The Fort Worth Symphony Orchestra's 2020 Gala was a glorious celebration of artistic achievement — then and now.
Themed "Immortal Beloved at 250: A Very Special Gala Concert with Midori & Beethoven 5," the February 8 event was meant to honor the legacy of hero-composer Ludwig van Beethoven, 250 years after his birth.
In just as many ways, it honored the legacy of the orchestra's own hero, Miguel Harth-Bedoya, who is stepping down as FWSO music director after 20 years. This was his final gala concert to conduct.
Per usual, the black-tie ball was composed of multiple parts, starting with a blockbuster concert. VIPs gathered in the Green Room at Bass Hall before finding their seats inside the packed concert hall.
The evening's notable attendees included FWSO chairman and gala dinner chair Mercedes T. Bass, along with co-chairs Ashli Blumenfeld, Mary Lipscomb, Frasher Pergande, and Jonathan T. Suder.
In his pre-performance remarks to the audience, Harth-Bedoya underscored Beethoven's impact on orchestras and their repertoire.
"What we call a symphony orchestra was defined by Beethoven. Before him, there were attempts to create works for large ensembles, but Beethoven is the person who decided this is it," he said. "And also, he was the first composer who insisted that he compose art. He didn't write music. And those things combined are the legacy that we have today."
Grammy Award-winning violinist Midori joined the orchestra for a performance of Beethoven's Violin Concerto that earned several curtain calls. Without intermission, Harth-Bedoya and the orchestra launched into the iconic "short-short-short-long" opening to Beethoven's Fifth Symphony.
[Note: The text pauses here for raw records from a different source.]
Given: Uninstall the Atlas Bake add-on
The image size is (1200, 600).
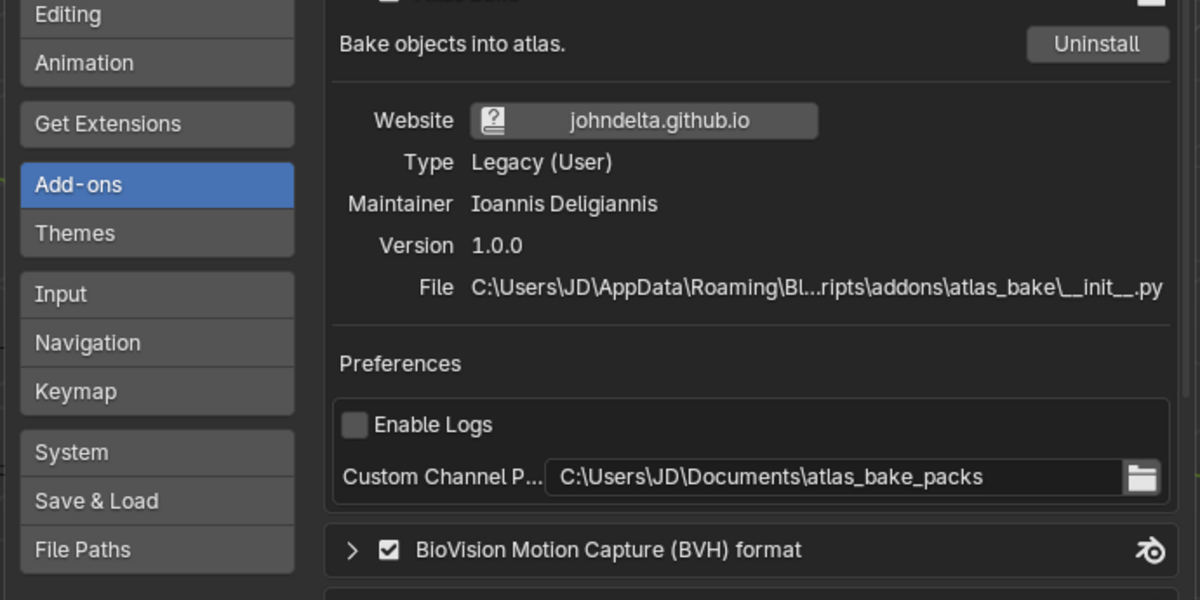Looking at the screenshot, I should pos(1097,44).
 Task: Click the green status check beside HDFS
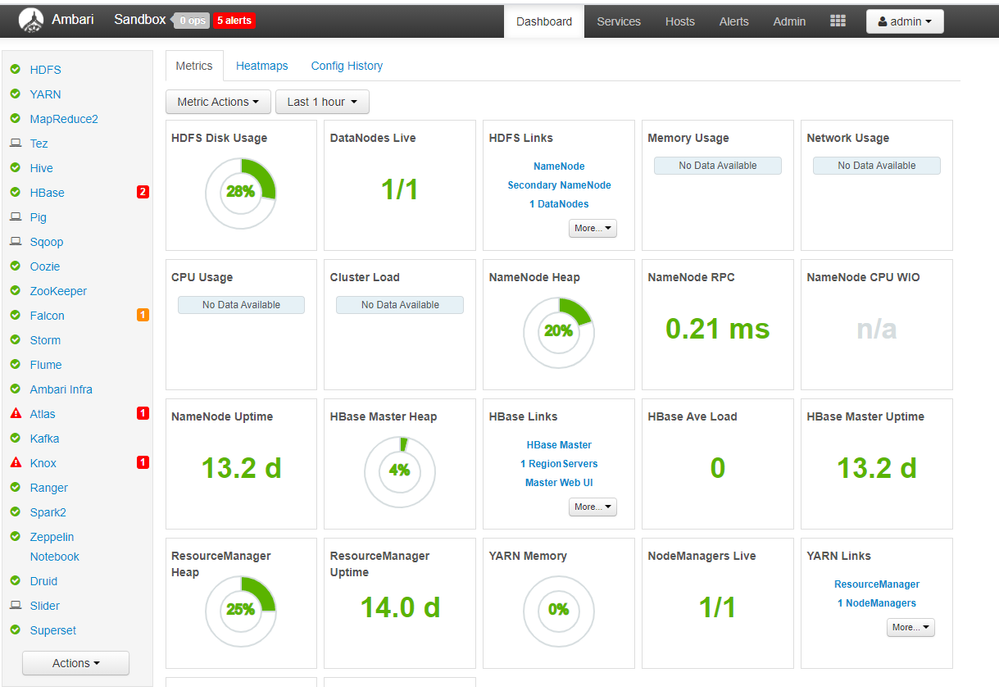click(x=15, y=69)
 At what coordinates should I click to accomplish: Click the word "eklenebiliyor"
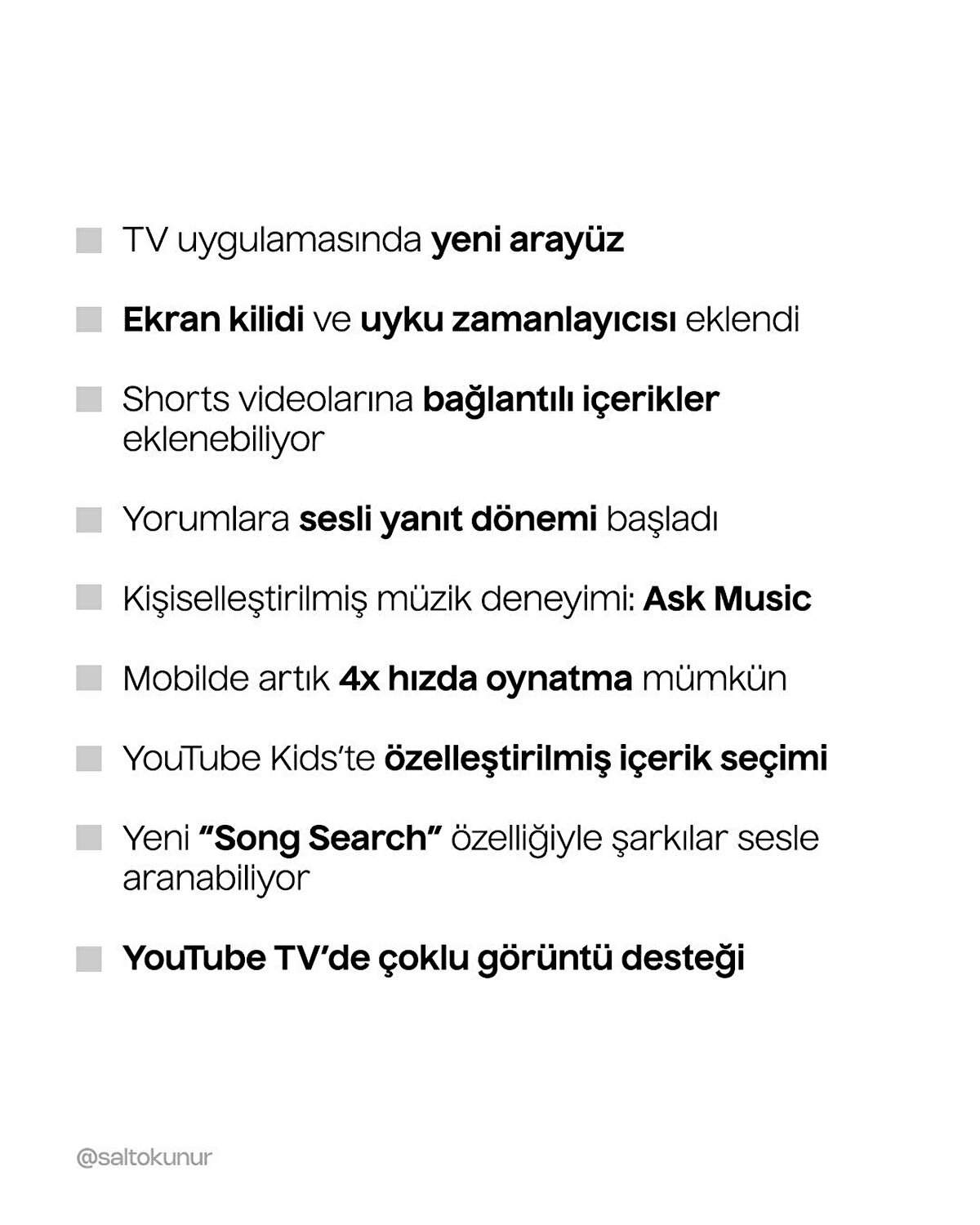(x=223, y=440)
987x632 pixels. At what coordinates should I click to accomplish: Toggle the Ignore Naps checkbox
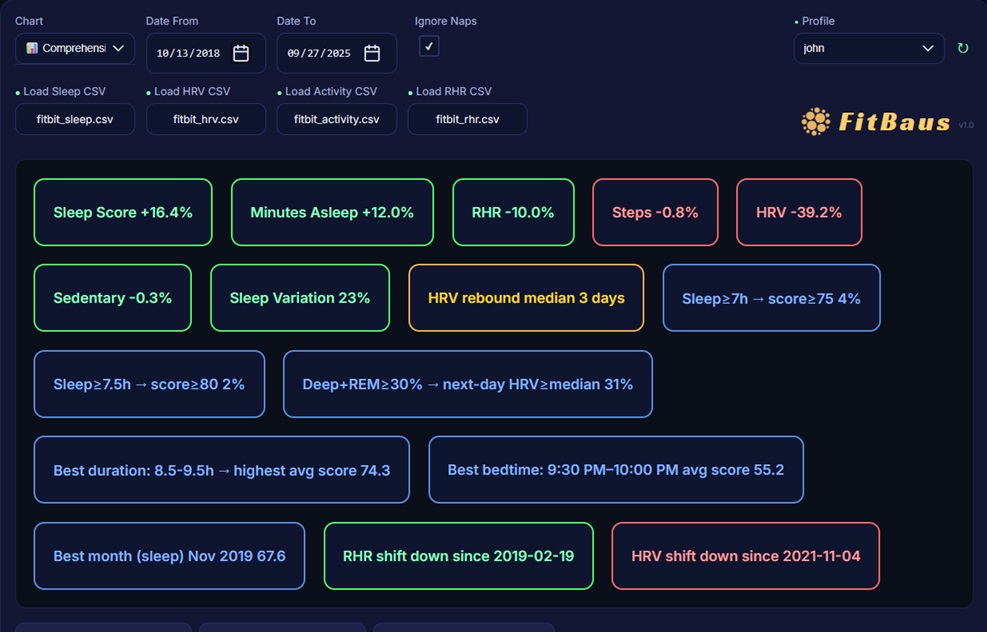coord(429,46)
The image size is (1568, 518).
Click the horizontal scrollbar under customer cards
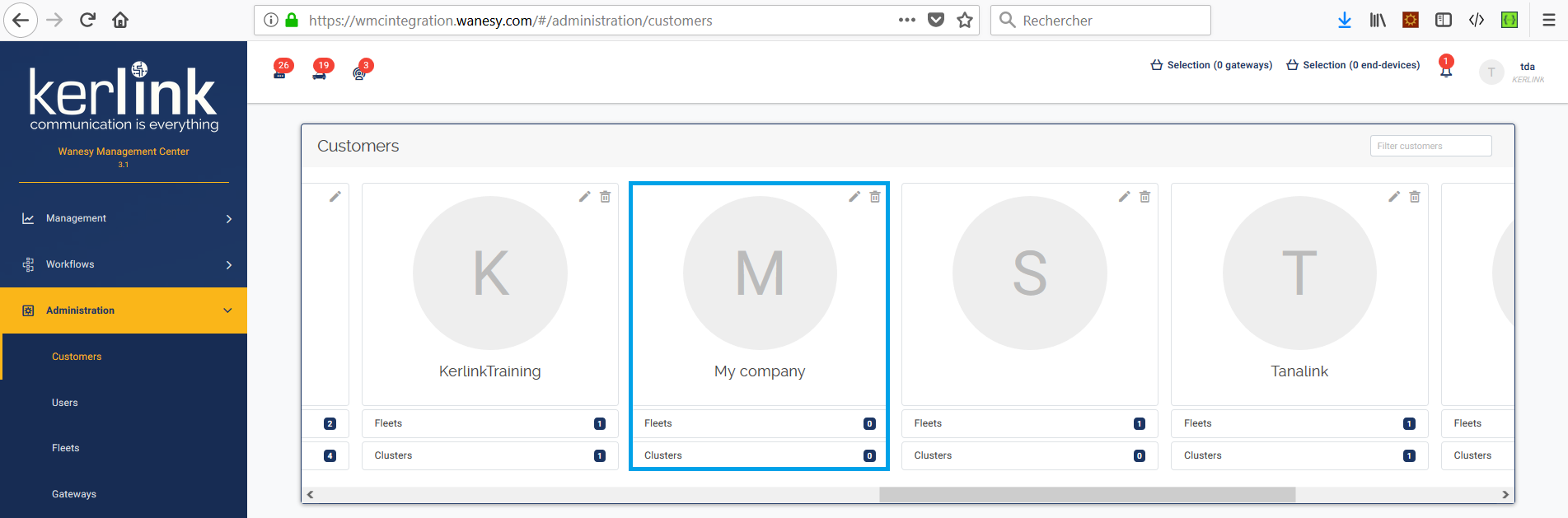[1087, 494]
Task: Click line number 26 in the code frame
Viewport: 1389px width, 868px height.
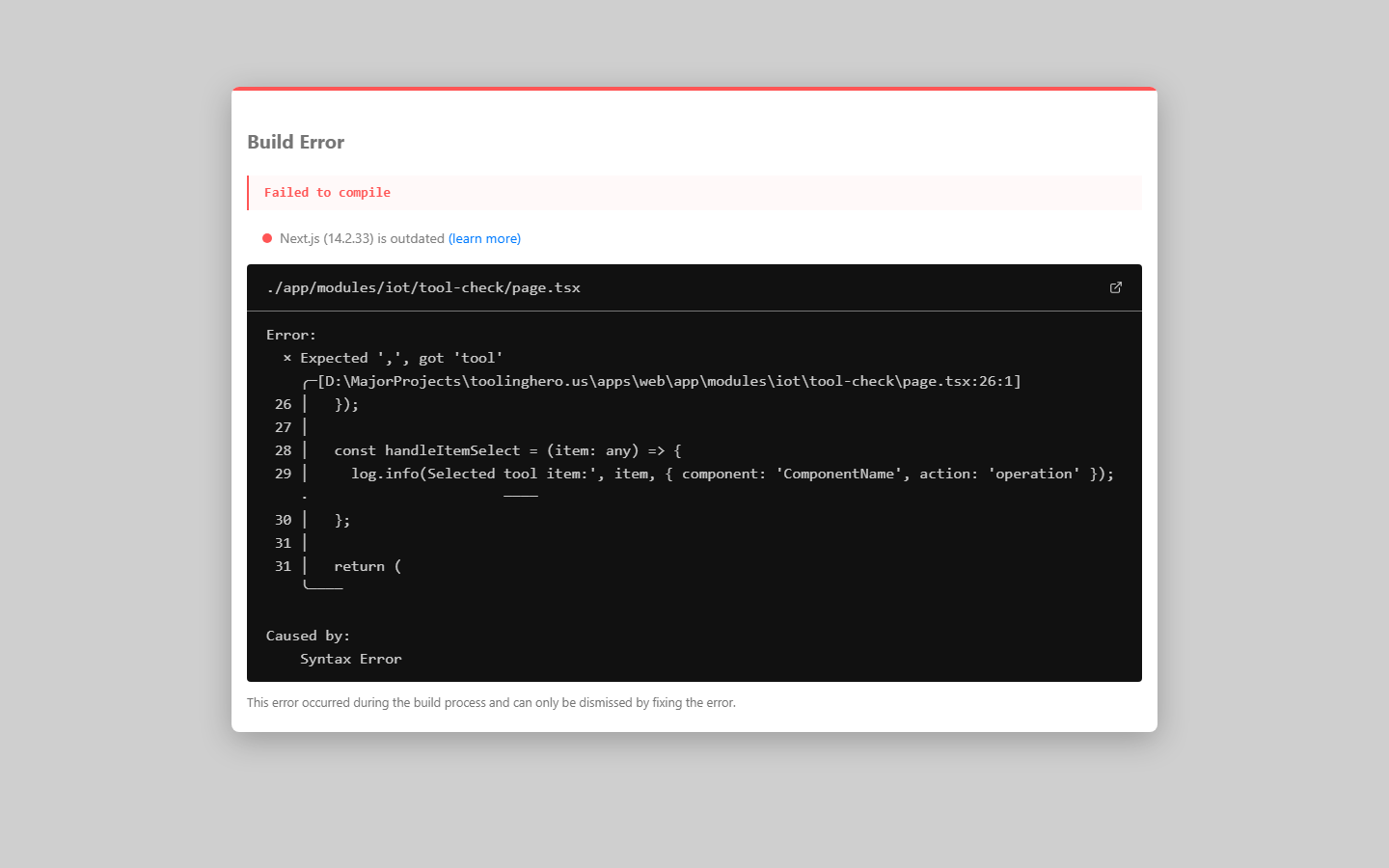Action: [283, 404]
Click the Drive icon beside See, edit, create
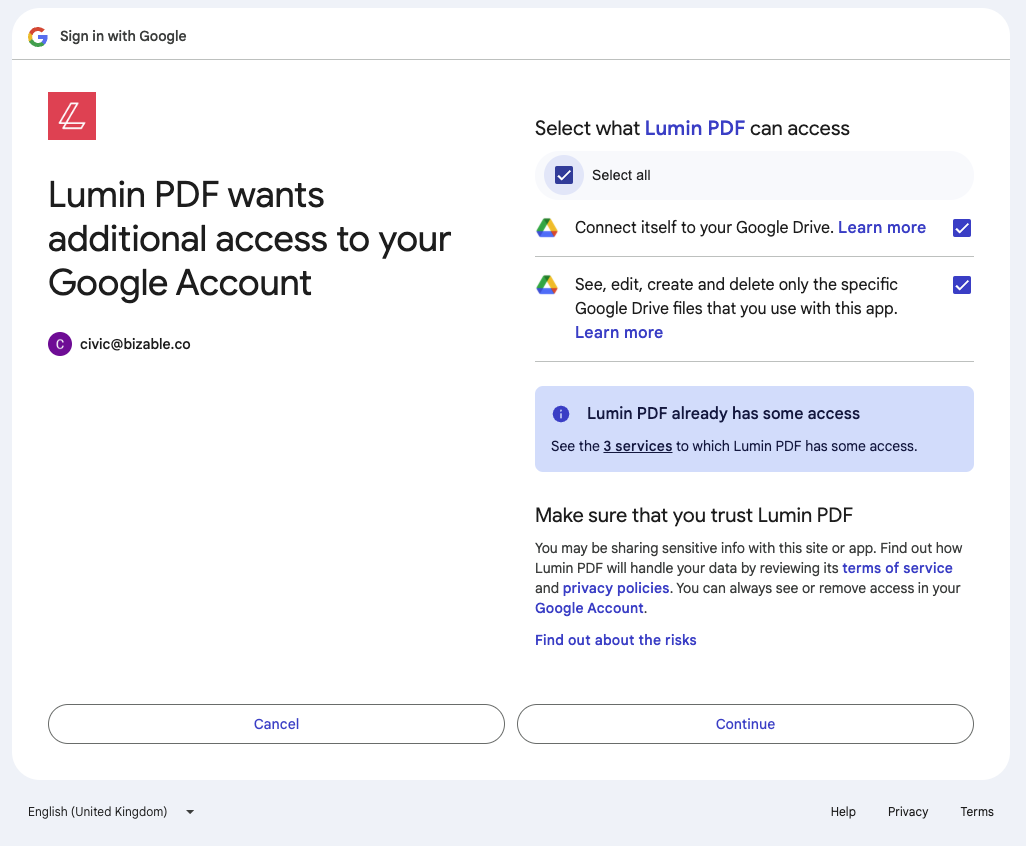The image size is (1026, 846). pos(547,285)
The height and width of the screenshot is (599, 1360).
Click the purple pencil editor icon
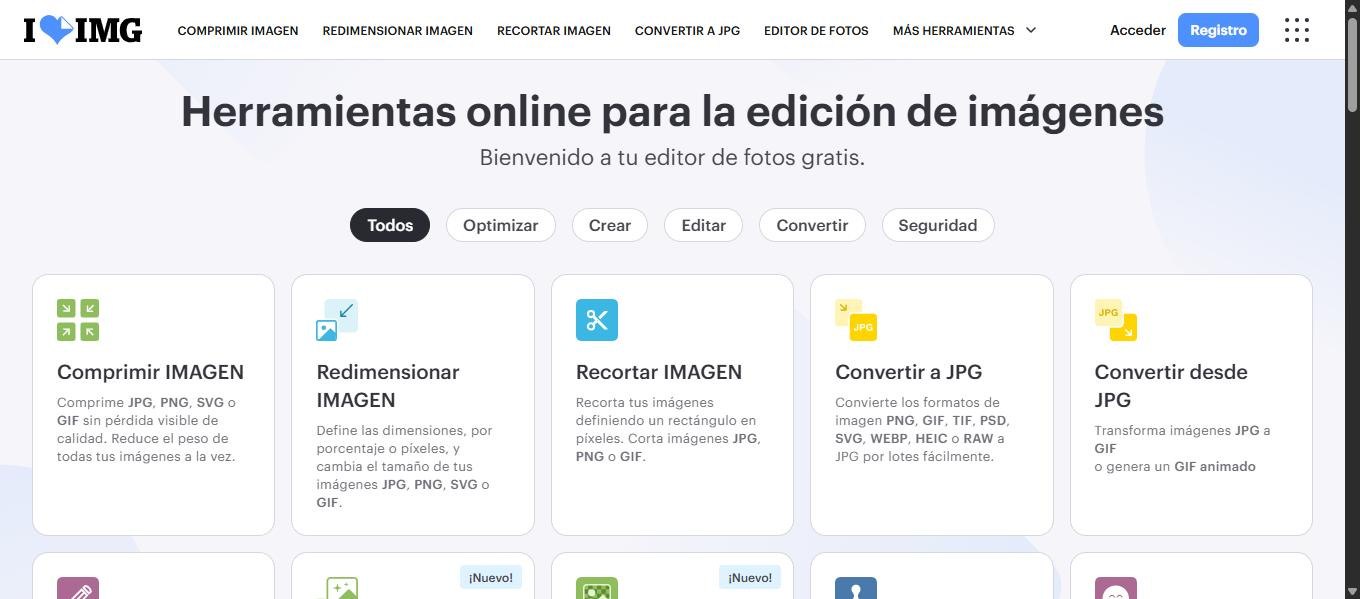click(78, 588)
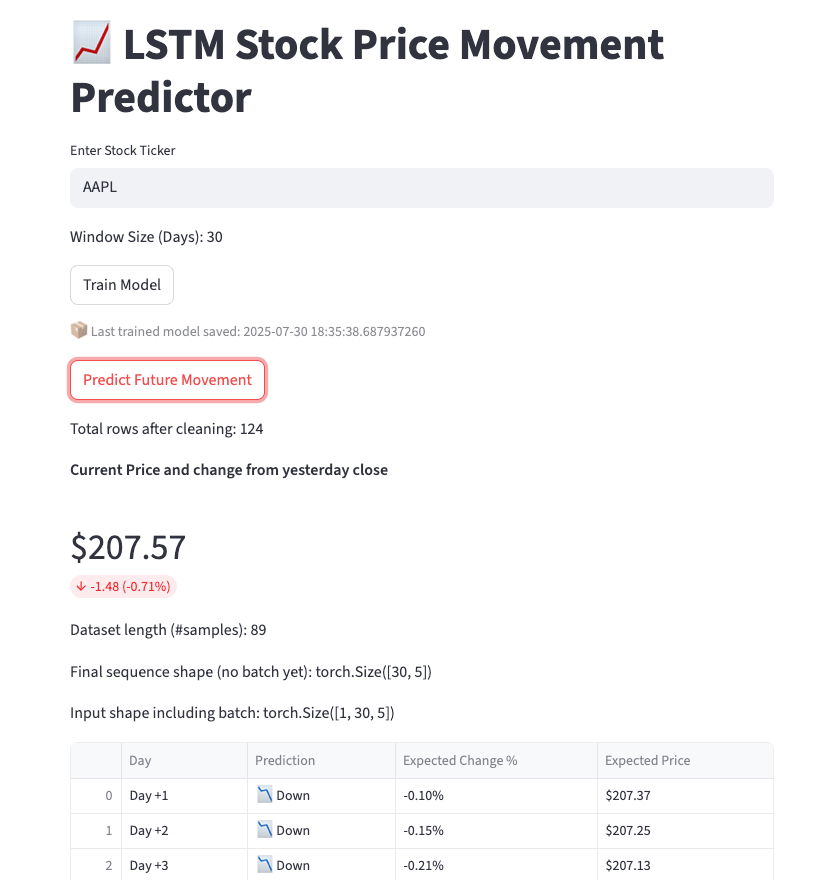This screenshot has width=840, height=880.
Task: Click the Expected Price column header
Action: click(x=647, y=760)
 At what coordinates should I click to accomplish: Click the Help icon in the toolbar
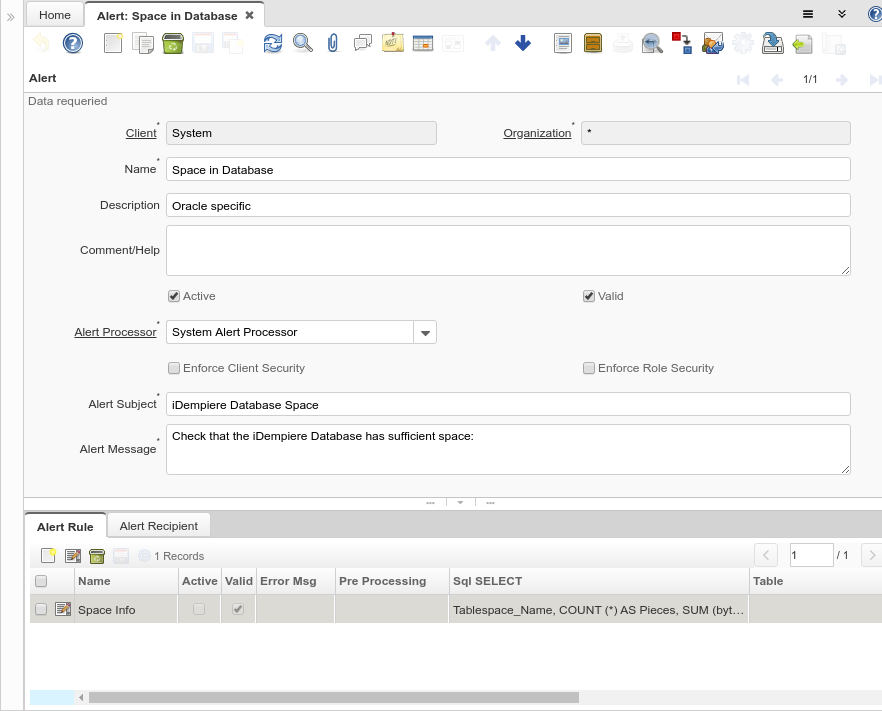72,43
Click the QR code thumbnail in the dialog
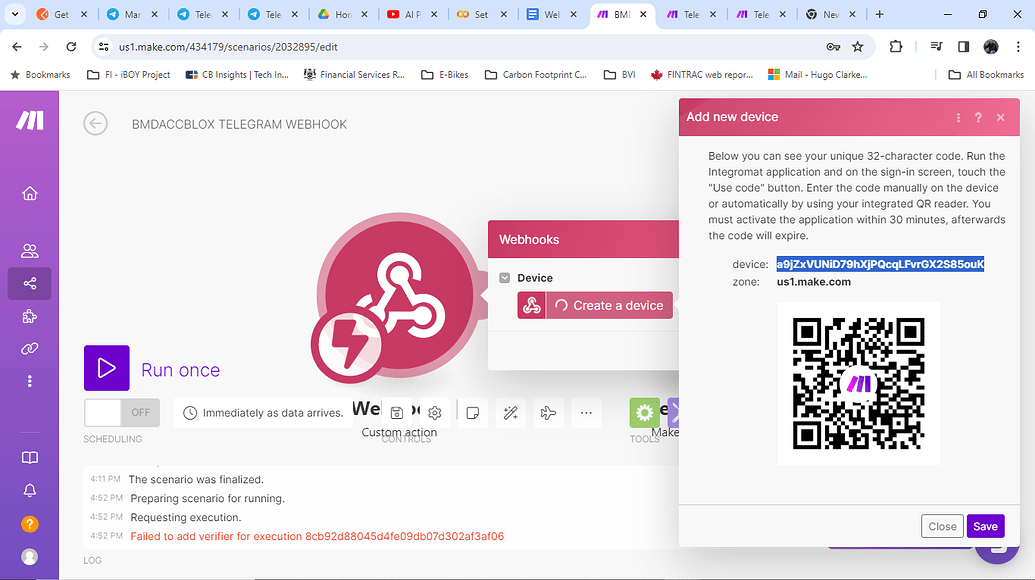 tap(858, 384)
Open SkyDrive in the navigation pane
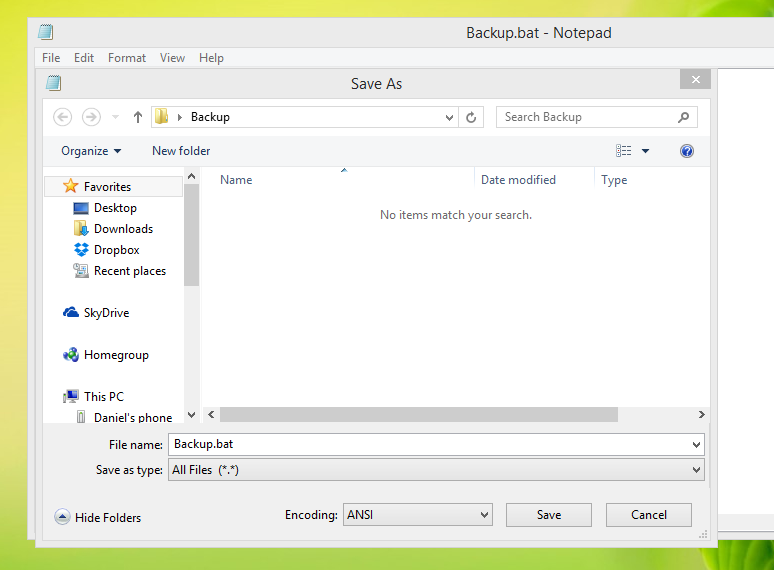This screenshot has width=774, height=570. (x=106, y=313)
After the concert's triumphant conclusion, patrons scooped up their gowns and boarded luxury buses for a quick shuttle to the Worthington Renaissance Hotel, where a reception and dinner-dance awaited. About 300 guests sipped champagne and wine, along with the signature cocktail — a blood orange-tequila drink called Beethoven's Favorite (who knew he fancied tequila?) — before the ballroom doors opened for dinner.
Mingling in the crowd were noted Fort Worth arts supporters, business leaders, and philanthropists, including Cliburn CEO Jacques Marquis and wife Sandra Doan, Texas Ballet Theater executive director Vanessa Logan, Capera Ryan, Lisa Fortson, Dr. Asad Dean, Dotty Hall, Justin Anderson, Anne Marie and Doug Bratton, and hundreds more. Orchestra musicians who joined in the fun included Kyle Sherman and wife Tess, Shields-Collins Bray, Deborah Brooks, Cara Owens, William Clay, and Pam Holland Adams.
Guests dined on a unique menu that nodded to Harth-Bedoya's Peruvian heritage: purple Peruvian potato slices with asparagus spears and smoked salmon; chili-rubbed roasted chicken breast with lentils, salsa criolla garnish, aji amarillo, verde sauce, and cauliflower with Epoisses cheese; and for dessert, quinoa pudding with pineapple chutney and chocolate.
FWSO President and CEO Keith Cerny acknowledged Harth Bedoya's legacy and gave guests a quick update on the search for a new music director. FWSO continues to bring in guest conductors, he said, assuring patrons that "the future is bright."
With the help of auctioneer John Pergande, Harth-Bedoya led a raise-the-paddle fundraising initiative for the nationally recognized Adventures in Music program that reaches 65,000 young people each year. "We are raising funds so all children continue to receive the gift of beautiful music," the maestro said.
Patrons raised their paddles to contribute amounts as high as at $5,000, but before they finished, Harth-Bedoya pulled a surprise. He asked everyone to contribute just $40 more than they'd planned — or the cost of a few Starbucks drinks — to help FWSO sprint across the finish line.
It worked. The initiative raised $125,465 — far outpacing their goal of $100,000.
Mercedes Bass offered celebratory remarks and officially opened the dance floor, where patrons moved and grooved and sang along with the band Time Machine.
The next FWSO Gala will take place February 20, 2021, and will feature legendary cellist Yo-Yo Ma.